Thursday, October 7, 2010

Terrorist Trials That Guarantee A 'Guilty' Verdict

The Obama administration, like the Bush administration before it, constructs elaborate courtroom procedures to permit... indeed, insist upon... such trials, with nothing resembling the due process guaranteed in the Bill of Rights. Glenn Greenwald discusses such deplorable practices in his post Opposition to the rule of law.

Fortunately, in the case of Ahmed Ghailani, whose trial Greenwald discusses, at least one judge still sees torture as tainting the process apart from the manner in which it affects the trial. Ghailani was (the government stipulates) abused in a CIA "black site" to obtain the name of a witness against him; the judge did not throw out the charges, but rather forbade the government from using information or testimony from that witness.

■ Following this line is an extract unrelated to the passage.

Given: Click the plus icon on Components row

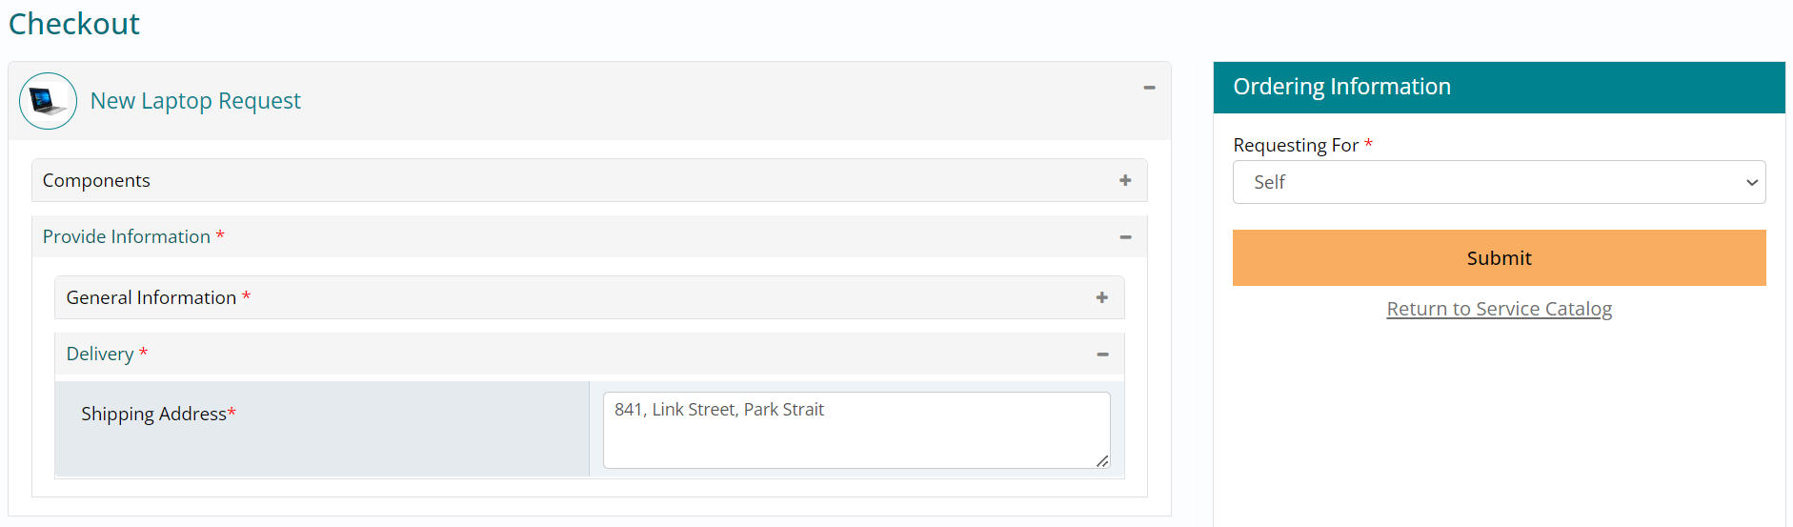Looking at the screenshot, I should click(1125, 180).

As America resorts to show trials, to torture to obtain testimony, to indefinite detention of alleged terrorists without trial, or after trial even if they have been acquitted, I begin to think of the great Langston Hughes, in particular, of his 1938 poem Let America be America Again, in which variations of one thought serve as a refrain: "(America never was America to me.)" As long as certain classes of people can be tried in Star Chamber courts, with tainted evidence, with no possibility of an acquittal no matter what the facts reveal, and with the possibility that a wayward Executive branch can simply detain someone for life without any kind of meaningful due process... as long as those things happen, America is not America to me.